+++ Data records

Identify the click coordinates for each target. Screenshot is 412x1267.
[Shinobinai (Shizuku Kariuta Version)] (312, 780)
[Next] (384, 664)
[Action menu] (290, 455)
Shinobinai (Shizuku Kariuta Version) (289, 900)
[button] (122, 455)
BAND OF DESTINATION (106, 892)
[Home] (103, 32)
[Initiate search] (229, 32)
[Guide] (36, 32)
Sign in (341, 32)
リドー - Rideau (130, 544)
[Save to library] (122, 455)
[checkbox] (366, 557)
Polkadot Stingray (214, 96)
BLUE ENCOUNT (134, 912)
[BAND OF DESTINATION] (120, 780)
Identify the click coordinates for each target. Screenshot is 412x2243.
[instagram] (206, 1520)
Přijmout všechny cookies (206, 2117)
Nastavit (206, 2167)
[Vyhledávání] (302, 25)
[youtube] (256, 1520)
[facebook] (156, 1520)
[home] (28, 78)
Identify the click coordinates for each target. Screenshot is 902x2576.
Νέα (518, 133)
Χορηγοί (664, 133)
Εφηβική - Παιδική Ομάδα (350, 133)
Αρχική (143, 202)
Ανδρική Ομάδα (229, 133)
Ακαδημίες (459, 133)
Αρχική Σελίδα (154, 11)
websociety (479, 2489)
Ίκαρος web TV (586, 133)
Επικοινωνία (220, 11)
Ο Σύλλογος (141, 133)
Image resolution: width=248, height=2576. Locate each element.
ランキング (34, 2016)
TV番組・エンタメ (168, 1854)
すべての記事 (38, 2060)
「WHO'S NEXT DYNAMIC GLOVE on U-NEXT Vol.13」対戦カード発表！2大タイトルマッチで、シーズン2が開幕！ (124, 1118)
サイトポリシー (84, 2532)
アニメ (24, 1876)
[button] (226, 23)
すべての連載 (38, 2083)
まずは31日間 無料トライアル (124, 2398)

++++++

Task directions — Retype the entire listing exactly.

Answer area —
Identify the click coordinates for each target. Screenshot is 412x1267.
[Shinobinai (Shizuku Kariuta Version)] (312, 780)
[Next] (384, 664)
[Action menu] (290, 455)
Shinobinai (Shizuku Kariuta Version) (289, 900)
[button] (122, 455)
BAND OF DESTINATION (106, 892)
[Home] (103, 32)
[Initiate search] (229, 32)
[Guide] (36, 32)
Sign in (341, 32)
リドー - Rideau (130, 544)
[Save to library] (122, 455)
[checkbox] (366, 557)
Polkadot Stingray (214, 96)
BLUE ENCOUNT (134, 912)
[BAND OF DESTINATION] (120, 780)
Identify the click coordinates for each target. Screenshot is 412x2243.
[instagram] (206, 1520)
Přijmout všechny cookies (206, 2117)
Nastavit (206, 2167)
[Vyhledávání] (302, 25)
[youtube] (256, 1520)
[facebook] (156, 1520)
[home] (28, 78)
Identify the click coordinates for each target. Screenshot is 902x2576.
Νέα (518, 133)
Χορηγοί (664, 133)
Εφηβική - Παιδική Ομάδα (350, 133)
Αρχική (143, 202)
Ανδρική Ομάδα (229, 133)
Ακαδημίες (459, 133)
Αρχική Σελίδα (154, 11)
websociety (479, 2489)
Ίκαρος web TV (586, 133)
Επικοινωνία (220, 11)
Ο Σύλλογος (141, 133)
Image resolution: width=248, height=2576. Locate each element.
ランキング (34, 2016)
TV番組・エンタメ (168, 1854)
すべての記事 (38, 2060)
「WHO'S NEXT DYNAMIC GLOVE on U-NEXT Vol.13」対戦カード発表！2大タイトルマッチで、シーズン2が開幕！ (124, 1118)
サイトポリシー (84, 2532)
アニメ (24, 1876)
[button] (226, 23)
すべての連載 (38, 2083)
まずは31日間 無料トライアル (124, 2398)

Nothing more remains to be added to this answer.